Le maçon tout simple
Ah celui-là, quel bonheur. Il est simple et gentil, respectable et fraternel. Il constitue la grande majorité des Frères et des Sœurs qu’on retrouve en Loge, fort heureusement. On le reconnaît facilement mais on ne le remarque pas, car justement, il est discret. Il traite les Apprentis comme ses égaux et ne rechigne jamais pour être de corvée afin d’organiser la Saint Jean d’été. C’est lui qui donne envie de rester en Loge. Il nous connecte en général à ce que nous avons de meilleur en nous. Il ne fait pas de bruit et pourtant, c’est lui le modèle. C’est un terreau sur lequel la Franc-maçonnerie repose depuis trois siècles.
Nous pourrions décliner à l’infini les portraits, car il en existe encore de nombreux. Mais avec ces quelques grandes familles, nous avons déjà une bonne représentation de la Loge type.
La question suivante pourrait être : « Et vous, quel type de maçon êtes-vous ?
Génial!!! je me suis beaucoup amusé avec cette galerie de portraits. pour se définir, il vaut mieux procéder par élimination… mais il faut que je relise l’article. Il faut dire que je suis un peu dilettante, sauf quand un laïcard ou un religieux me brouille l’écoute. Contre les mystiques, un voile fin me protège. Pour le reste, je préfère retourner faire la vaisselle avec les apprentis.
Bonne réponse !!
Bien sûr, ces portraits sont humoristiques et caricaturaux…quoique…
Il y a dans ceux-ci des variantes qui nous apparaissent et nous avons parfois été l’un d’entre eux,
voire, un peu tous à la fois… Et c’est bien normal puisque la FM est “une école de perfectionnement de soi-même”. Donc et par principe, nous y arrivons avec nos scories…à nous de polir notre pierre.
Là où c’est plus embêtant c’est lorsque 3, 4 ans après certains n’ont pas évolué…étant les mêmes qu’au jour de leur arrivée en loge. Et la question récurrente tient plus encore : “Qu’êtes-vous venu faire en loge” (question posée par bien des rituels).

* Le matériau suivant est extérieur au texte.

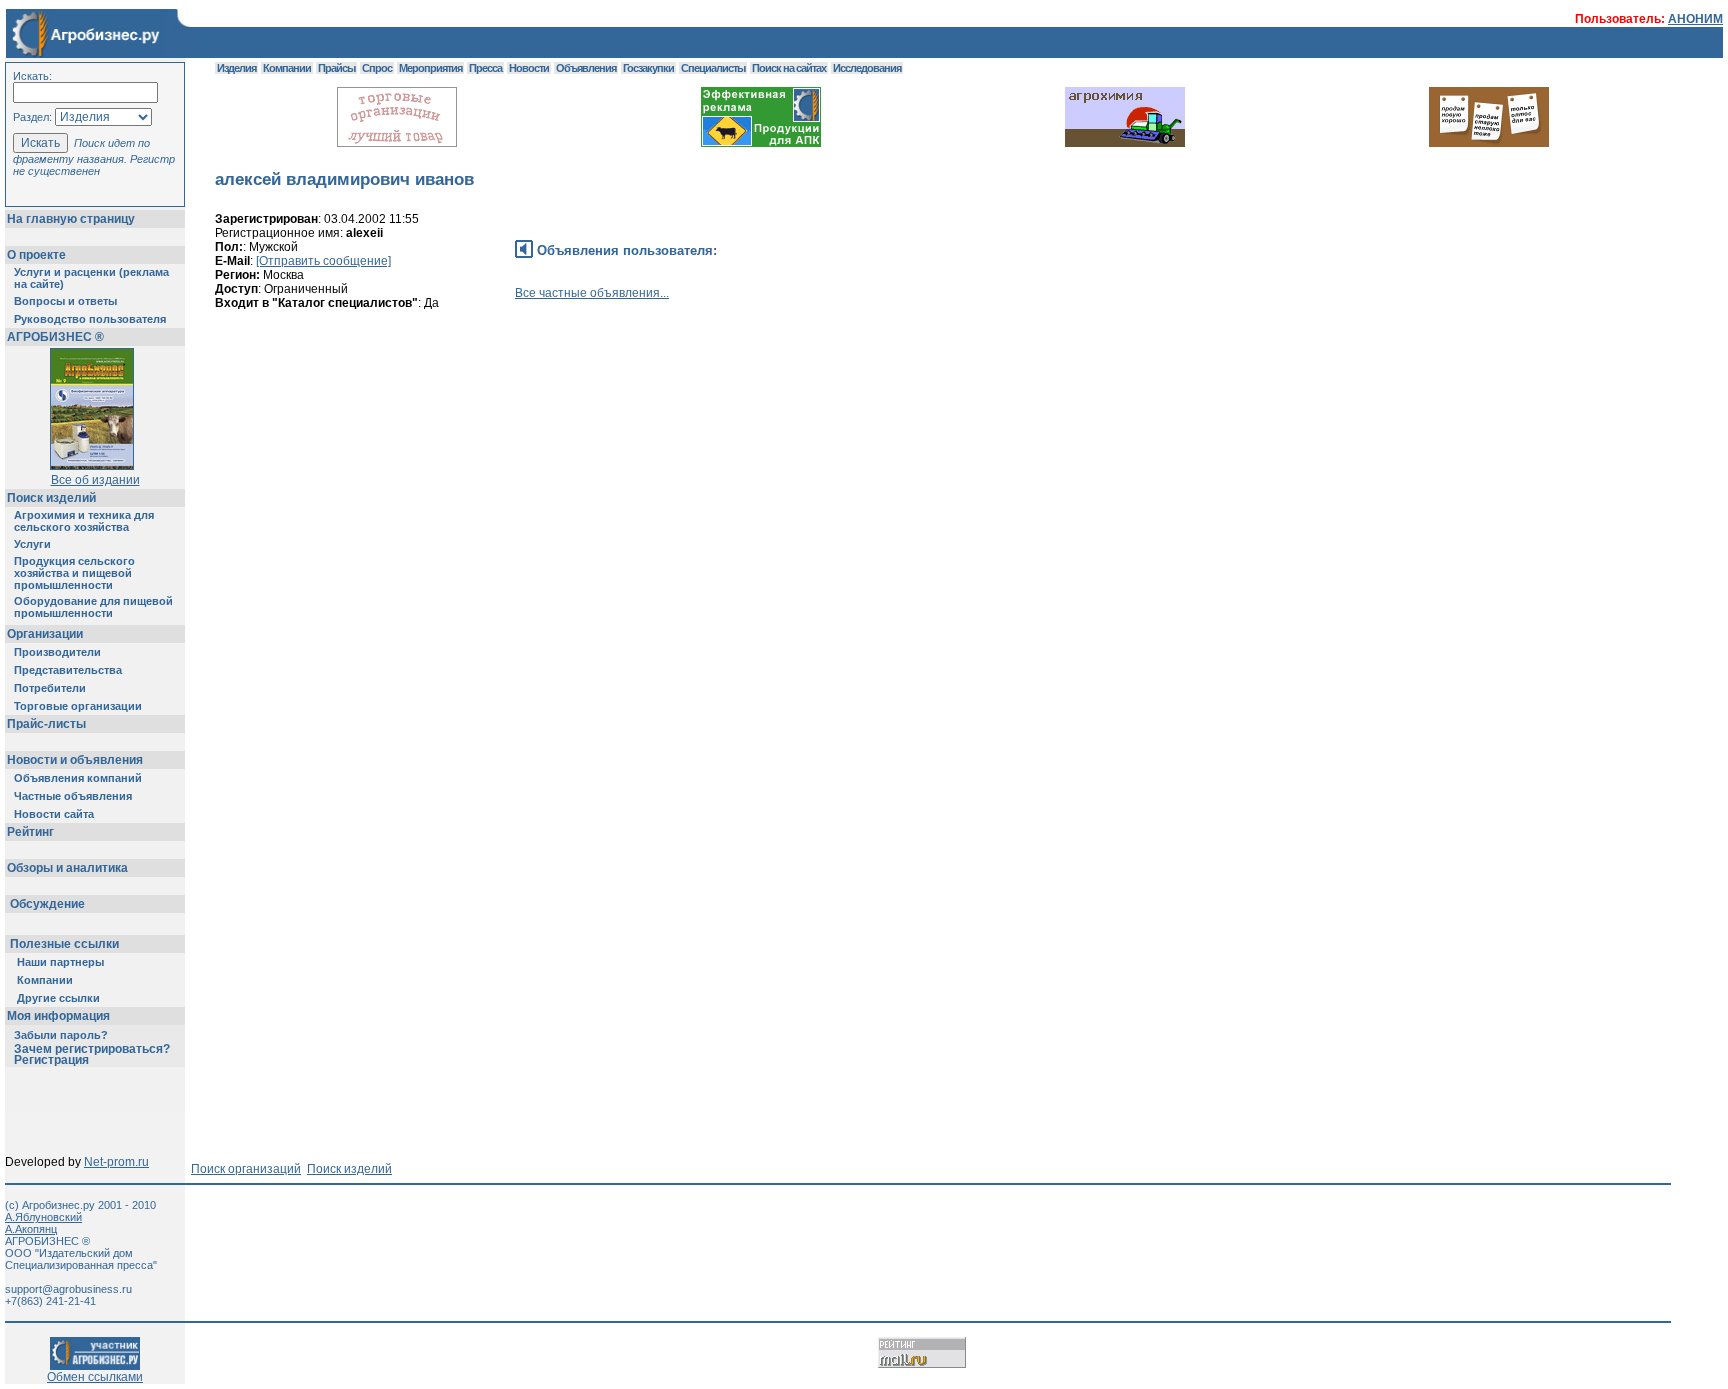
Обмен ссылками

Aucune école philosophique, aucun art royal ou tout autre enseignement sur l’homme, ne vaut qu’à partir ou il est appliqué. Pour cela, la maçonne, le maçon doit “se mettre en action” pour s’appliquer ce que le rituel dans ses symboles et allégories lui a permet de saisir. Sinon, rien, nada, quedalle !

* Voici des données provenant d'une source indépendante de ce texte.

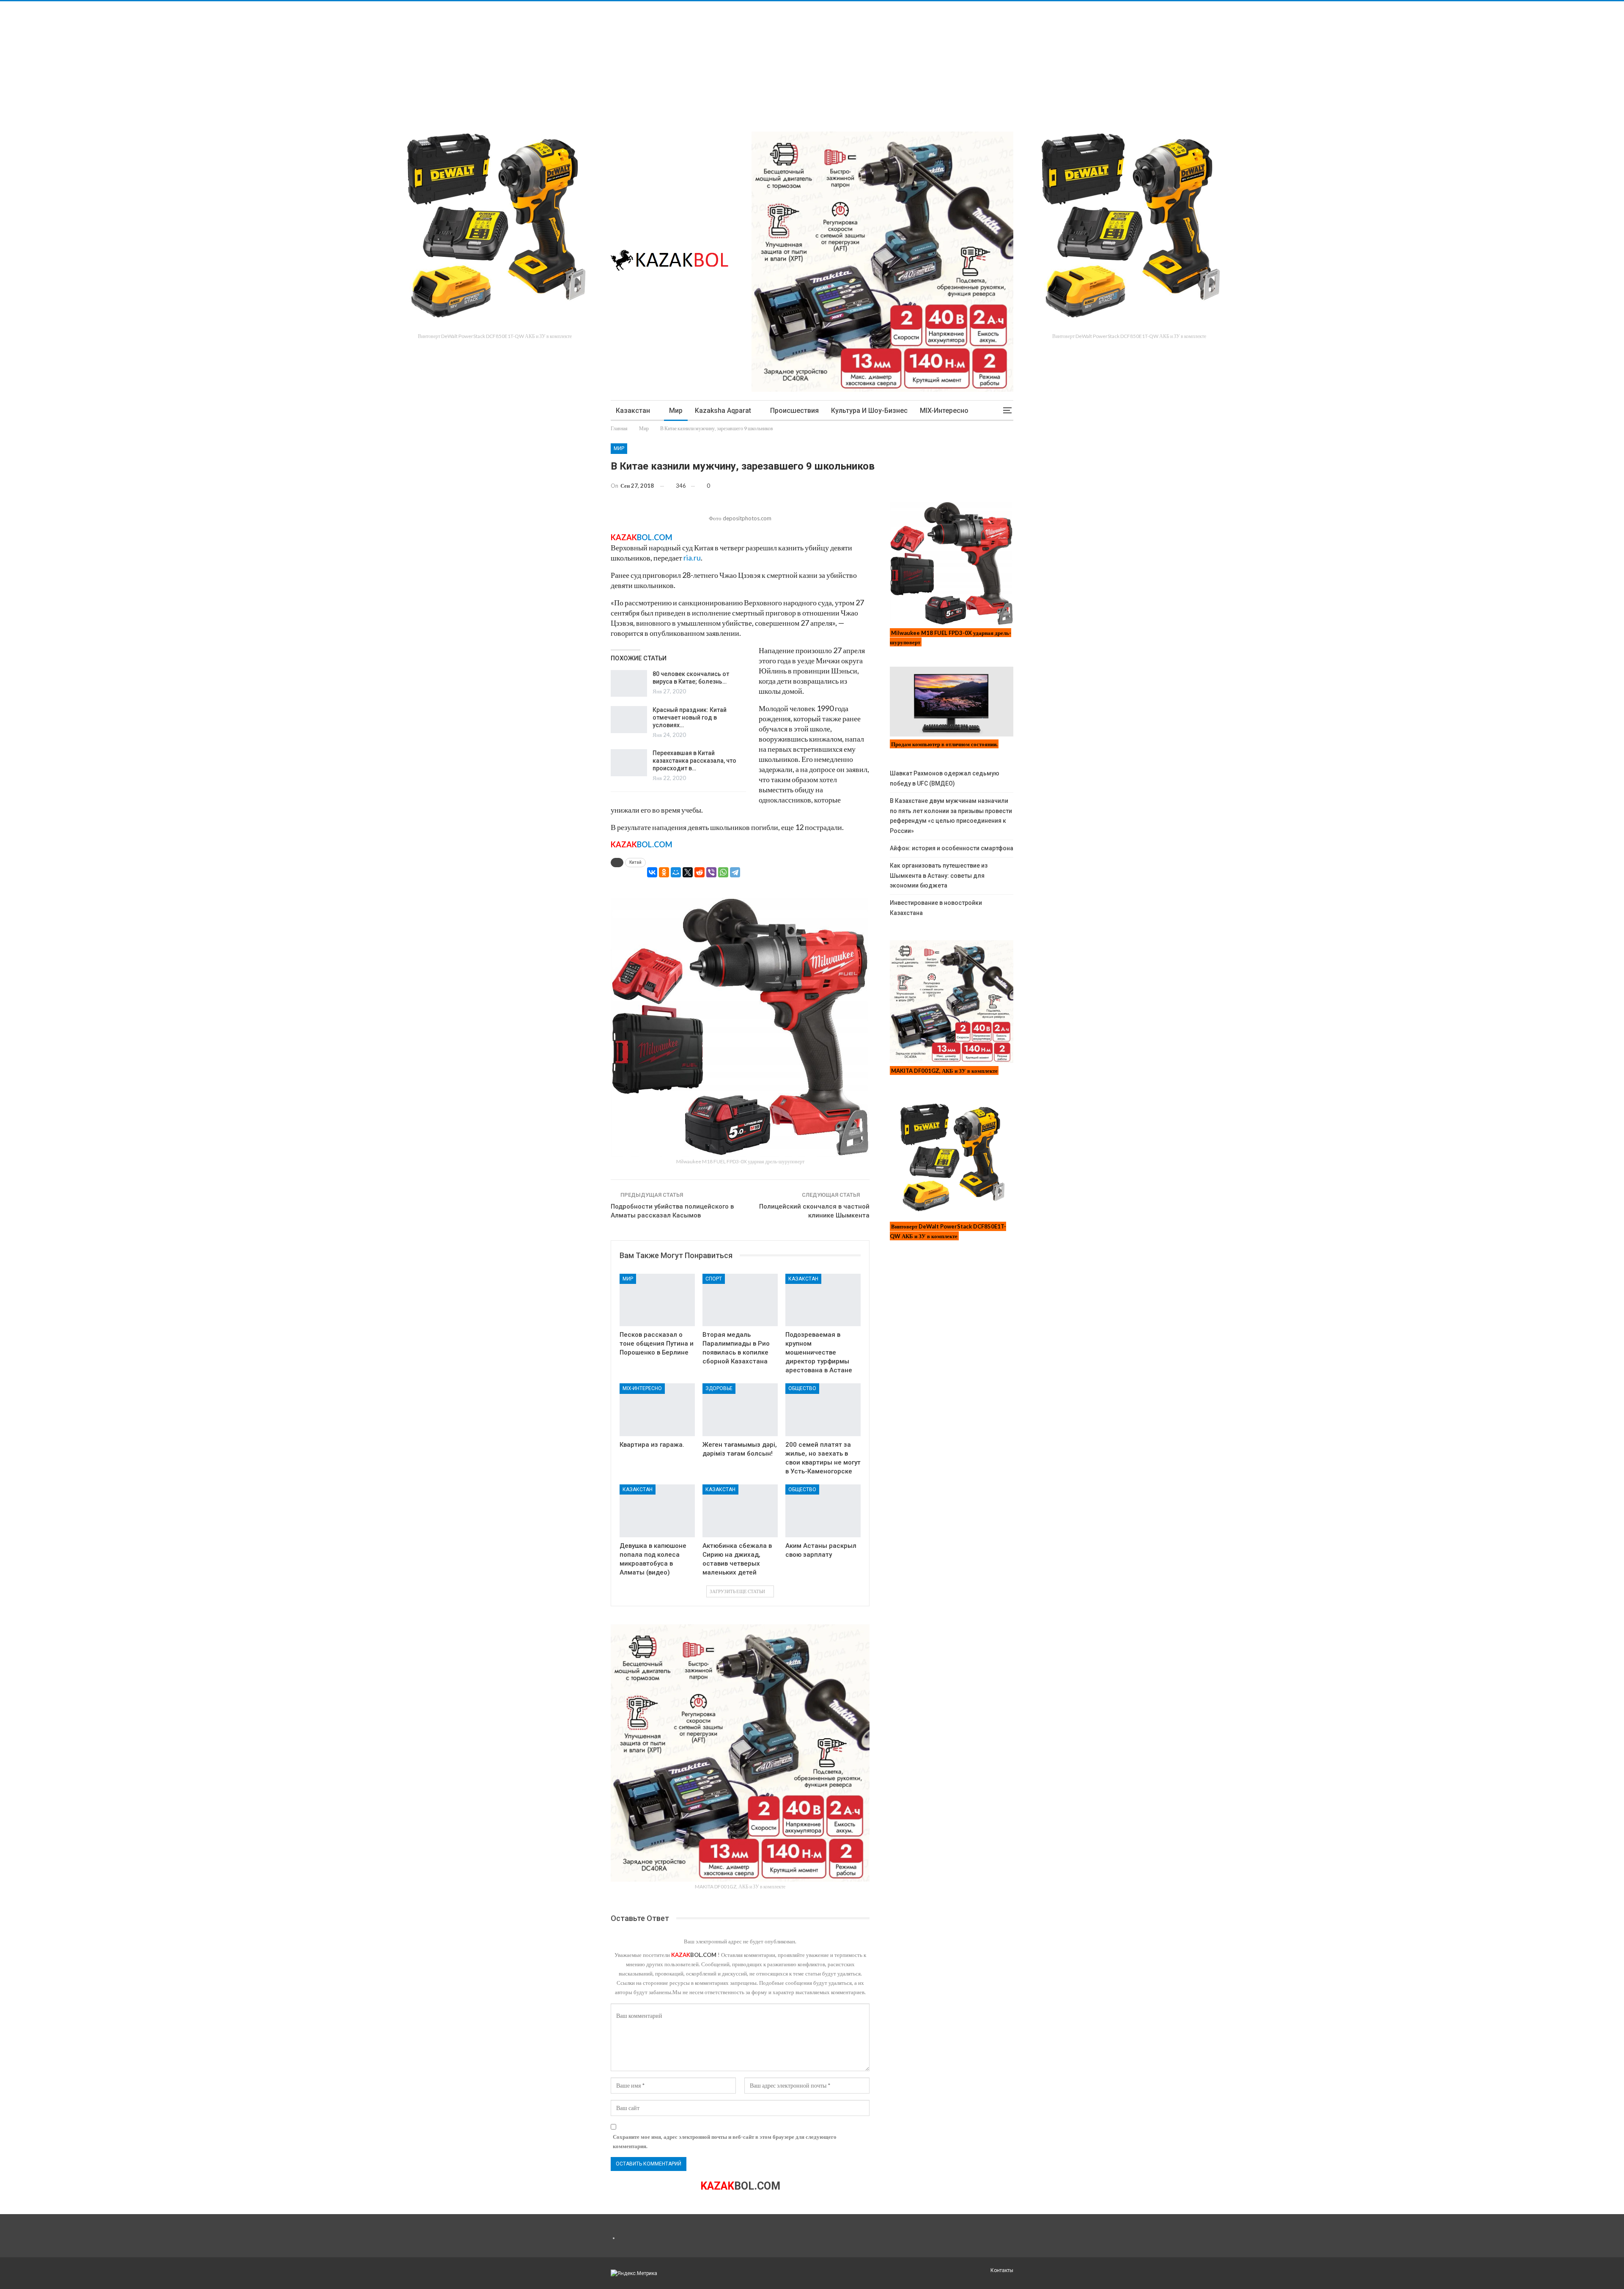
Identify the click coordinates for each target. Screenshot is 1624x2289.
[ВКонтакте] (652, 872)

Vous aurez beau recevoir 100 cérémonies pour être accepté dans toutes les grades de la FM au monde, vous n’aurez pas avancé d’un millimètre.
C’est pour cette raison d’ailleurs qu’un Frère (moins les soeurs d’ailleurs : ) qui vous lance : “J’ai XX années de FM” ne veut strictement rien dire. Pire, s’il vous lance cela tel quel, c’est que certainement, “il n’a jamais fait le travail”.
Je vous embrasse
J’apprécie votre remarque et particulièrement : <<Là où c’est plus embêtant c’est lorsque 3, 4 ans après certains n’ont pas évolué…étant les mêmes qu’au jour de leur arrivée en loge. Et la question récurrente tient plus encore : <>
Que suis-je? Un peu de chaque portrait, évidemment.